Top of Passage provided

Meat consumption is projected to leap by 73 per cent over the next four decades a report, World Livestock 2011, published by the UN’s FAO (Food & Agriculture Organisation) has claimed.
Growth in the global consumption of animal protein is not new of course - it has mushroomed over the last 40 years - but the difference now, says the report, is that this cannot be met simply by increasing livestock numbers.
“The resources for doing so (increasing livestock numbers) have become scarcer and more expensive so there is a major push towards intensification and increasing productivity,” said Henning Steinfeld - coordinator of FAO’s livestock, environment and development initiative (LEAD). “The capacity of extensive systems is limited because whatever there is in terms of pasture and crop residues is already being used.”
Proposed routes to increased productivity include: the shift to more intensive store-fed systems; greater use of feeds such as grain, oilseeds and soya beans; improved genetics; advances in animal health and welfare; and in particular a shift in species emphasis from ruminants to poultry, which are more efficient feed convertors.
The report’s headline region of greatest concern is Africa, where population is forecast to double and animal protein consumption to quadruple by 2050.
“The regional focus is shifting,” said Steinfeld. “In the 1980s and 90s the focus was mostly on China, but the role China played then will be taken over by Africa.”
Significant private and public capital investment and a supporting policy and regulatory framework will be required to meet these future demands.
“A domestic feed base needs to be developed because in many countries it is simply not there; production is not sufficient for human consumption let alone feeding animals,” said Steinfeld. “The issue is how to create vibrant rural areas where you have the support industries starting from fertiliser to storage facilities, to roads, to a market infrastructure, which then ultimately also has the capacity to provide feed for animals.”

Bottom of Passage provided
Top of Provided material

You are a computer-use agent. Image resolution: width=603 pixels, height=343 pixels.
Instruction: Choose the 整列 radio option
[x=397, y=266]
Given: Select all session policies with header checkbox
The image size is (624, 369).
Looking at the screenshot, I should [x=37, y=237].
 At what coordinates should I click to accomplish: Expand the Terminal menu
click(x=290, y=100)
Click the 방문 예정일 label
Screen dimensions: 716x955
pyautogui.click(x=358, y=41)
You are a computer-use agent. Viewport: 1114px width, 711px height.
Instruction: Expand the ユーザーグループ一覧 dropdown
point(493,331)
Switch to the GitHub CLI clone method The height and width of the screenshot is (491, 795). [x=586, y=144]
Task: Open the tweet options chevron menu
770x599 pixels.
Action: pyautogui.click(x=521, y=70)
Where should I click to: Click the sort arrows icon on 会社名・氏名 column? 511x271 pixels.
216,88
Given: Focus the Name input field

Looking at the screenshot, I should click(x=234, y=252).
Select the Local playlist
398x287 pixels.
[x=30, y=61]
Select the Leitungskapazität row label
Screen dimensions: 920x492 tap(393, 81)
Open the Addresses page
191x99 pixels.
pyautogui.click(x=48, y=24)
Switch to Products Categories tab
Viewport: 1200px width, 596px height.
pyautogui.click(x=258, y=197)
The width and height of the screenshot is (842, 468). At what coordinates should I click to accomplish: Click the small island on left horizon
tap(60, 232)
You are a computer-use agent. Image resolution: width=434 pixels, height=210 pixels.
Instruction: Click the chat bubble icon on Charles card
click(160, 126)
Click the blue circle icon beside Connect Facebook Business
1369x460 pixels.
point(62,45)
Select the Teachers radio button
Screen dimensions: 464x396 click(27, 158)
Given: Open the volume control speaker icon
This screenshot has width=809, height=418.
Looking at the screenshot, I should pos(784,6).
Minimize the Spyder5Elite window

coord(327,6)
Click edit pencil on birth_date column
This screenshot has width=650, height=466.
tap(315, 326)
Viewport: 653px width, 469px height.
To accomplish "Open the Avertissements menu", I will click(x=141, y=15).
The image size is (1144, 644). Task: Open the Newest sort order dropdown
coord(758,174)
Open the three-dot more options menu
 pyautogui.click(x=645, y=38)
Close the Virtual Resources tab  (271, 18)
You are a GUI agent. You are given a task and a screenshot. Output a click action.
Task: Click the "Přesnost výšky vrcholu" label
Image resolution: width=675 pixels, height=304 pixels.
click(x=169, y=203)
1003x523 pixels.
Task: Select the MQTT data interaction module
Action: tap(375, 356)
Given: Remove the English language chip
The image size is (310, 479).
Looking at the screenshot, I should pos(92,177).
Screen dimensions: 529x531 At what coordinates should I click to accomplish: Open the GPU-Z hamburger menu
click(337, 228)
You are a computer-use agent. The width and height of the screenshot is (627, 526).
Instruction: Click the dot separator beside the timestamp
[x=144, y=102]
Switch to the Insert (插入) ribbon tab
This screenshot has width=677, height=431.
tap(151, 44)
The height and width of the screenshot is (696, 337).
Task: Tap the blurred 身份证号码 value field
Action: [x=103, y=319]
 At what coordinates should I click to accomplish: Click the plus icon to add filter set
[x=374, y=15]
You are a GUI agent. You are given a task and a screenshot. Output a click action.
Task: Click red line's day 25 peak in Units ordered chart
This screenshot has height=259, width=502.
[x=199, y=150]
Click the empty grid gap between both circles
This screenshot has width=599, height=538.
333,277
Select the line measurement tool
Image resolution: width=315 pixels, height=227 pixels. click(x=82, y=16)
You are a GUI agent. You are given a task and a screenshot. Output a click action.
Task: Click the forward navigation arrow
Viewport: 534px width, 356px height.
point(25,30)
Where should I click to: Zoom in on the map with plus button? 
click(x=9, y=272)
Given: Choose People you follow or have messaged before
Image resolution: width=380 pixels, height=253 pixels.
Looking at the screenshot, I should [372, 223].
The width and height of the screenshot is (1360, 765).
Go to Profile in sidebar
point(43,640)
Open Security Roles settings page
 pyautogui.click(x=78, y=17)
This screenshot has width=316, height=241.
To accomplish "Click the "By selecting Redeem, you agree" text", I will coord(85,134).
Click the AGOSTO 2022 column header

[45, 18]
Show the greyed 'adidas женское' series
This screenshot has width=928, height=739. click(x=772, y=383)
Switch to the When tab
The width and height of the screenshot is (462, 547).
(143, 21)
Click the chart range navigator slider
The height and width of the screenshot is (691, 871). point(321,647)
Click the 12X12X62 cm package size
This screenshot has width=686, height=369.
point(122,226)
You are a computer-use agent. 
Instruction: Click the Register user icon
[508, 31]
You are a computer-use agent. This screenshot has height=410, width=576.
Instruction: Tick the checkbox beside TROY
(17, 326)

Bottom of Provided material

§ What this exercise asks:
A – Extract the part of the meat consumption article between "The report’s headline" and "these future demands.", inclusive.
B – Turn the paragraph of the meat consumption article beginning "Proposed routes to increased productivity include" into a brief bulleted list that keeps its main facts.
The records aren't needed for anything here.

§ Results for the exercise:
A –
The report’s headline region of greatest concern is Africa, where population is forecast to double and animal protein consumption to quadruple by 2050.
“The regional focus is shifting,” said Steinfeld. “In the 1980s and 90s the focus was mostly on China, but the role China played then will be taken over by Africa.”
Significant private and public capital investment and a supporting policy and regulatory framework will be required to meet these future demands.

B –
Proposed routes to higher productivity:
- Moving to more intensive store-fed systems
- Using more feeds such as grain, oilseeds and soybeans
- Improving genetics
- Advancing animal health and welfare
- Shifting emphasis from ruminants to poultry, which convert feed more efficiently